Interview mit Christian Baumgartner, response & ability Gmbh.: Nachhaltiges Reisen ist möglich

Was verstehen Sie unter nachhaltigem Reisen?

Nachhaltiges Reisen hat vier Komponenten: Erstens die Umwelt so wenig wie möglich zu belasten, zweitens wirtschaftliche Einkommen für die Bevölkerung in den Zielgebieten zu schaffen, drittens zur kulturellen Identität beitragen und viertens sozial verträglich sein – das betrifft im Speziellen die Arbeitsbedingungen im Tourismus, aber auch ganz allgemein die Berücksichtigung der Menschenrechte.

Die größte ökologische Belastung des Tourismus liegt in der Mobilität – ohne die Verreisen natürlich nicht möglich ist. Dennoch sollte der CO2-Fussabdruck so gering wie möglich sein, sei es durch klimaverträgliche Verkehrsmittel oder, wenn sich das Fliegen nicht vermeiden lässt, durch eine CO2-Kompensation, etwa über www.atmosfair.de.

Die Verantwortung der Umwelt und den Menschen gegenüber sollte man auch im Urlaub nicht zu Hause lassen. Riesige All-In Anlagen, die austauschbare Küche und keine Kontakte mit Land und Leuten bieten, tragen eher zur Urlaubs-Enttäuschung bei. Kleinere Unterkünfte dagegen schaffen Einblick ins Land und echte Urlaubserlebnisse.

Gibt es einen Trend in diese Richtung? Wie groß ist der Anteil?

Ja, es gibt eindeutig eine stärkere Nachfrage nach nachhaltigen Angeboten – allerdings nicht unter diesem Titel. Menschen suchen mehr regionale Produkte und authentische Erlebnisse. Gesundheit und Entschleunigung wie eine intakte Urlaubsumwelt werden wichtiger. Aber als ‚nachhaltig‘ vermarktete Urlaubsprodukte würden wenig gekauft werden, weil die wenigsten wissen, was sich dahinter verbirgt. Nachhaltigkeit taugt nicht fürs Marketing. Da es kein gemeinsames Label für nachhaltiges Reisen gibt, ist der wirkliche Anteil der interessierten UrlauberInnen schwer einzuschätzen. Man spricht von 30–40 % in Europa, das entspricht in etwa der Größe der sozialen Schicht der LOHAS, der Menschen die einen Lifestyle of Health and Sustainability pflegen.

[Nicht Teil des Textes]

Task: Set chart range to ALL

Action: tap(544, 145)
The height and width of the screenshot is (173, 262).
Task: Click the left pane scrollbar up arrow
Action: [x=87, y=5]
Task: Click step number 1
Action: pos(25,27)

Was würde es brauchen, damit nachhaltiges Reisen zum Normalfall wird?

An erster Stelle eine ehrliche Strategie für nachhaltigen Tourismus! Der Neue ‚Plan T – Masterplan für Tourismus‘ in Österreich sagt zwar, dass Österreich zur nachhaltigsten Destination der Welt werden will – aber nicht alle genannten Schritte sind konkret. Wir brauchen auch bessere – mehr auf Nachhaltigkeit ausgerichtete – Erfolgsindikatoren für den Tourismus, jenseits der Nächtigungszahlen. Die unterschiedlichsten Förderprogramme wie auch die Vergabe öffentlicher Gelder sollten einen ehrlichen Nachhaltigkeitscheck integrieren. Eine einfache Forderung zur Reduktion der CO2-Emissionen, die zudem auch mehr Erholung verspricht, wäre: Nur jedes zweite Jahr zu fliegen und dafür doppelt so lange zu bleiben. Dies scheitert oft an unflexiblen Urlaubszeitmodellen. Auch eine CO2-Steuer würde deutlich mehr Nachhaltigkeit im Tourismus bringen. Gefordert sind also gesamtgesellschaftliche Anpassungen, nicht nur kleine Korrekturmaßnahmen.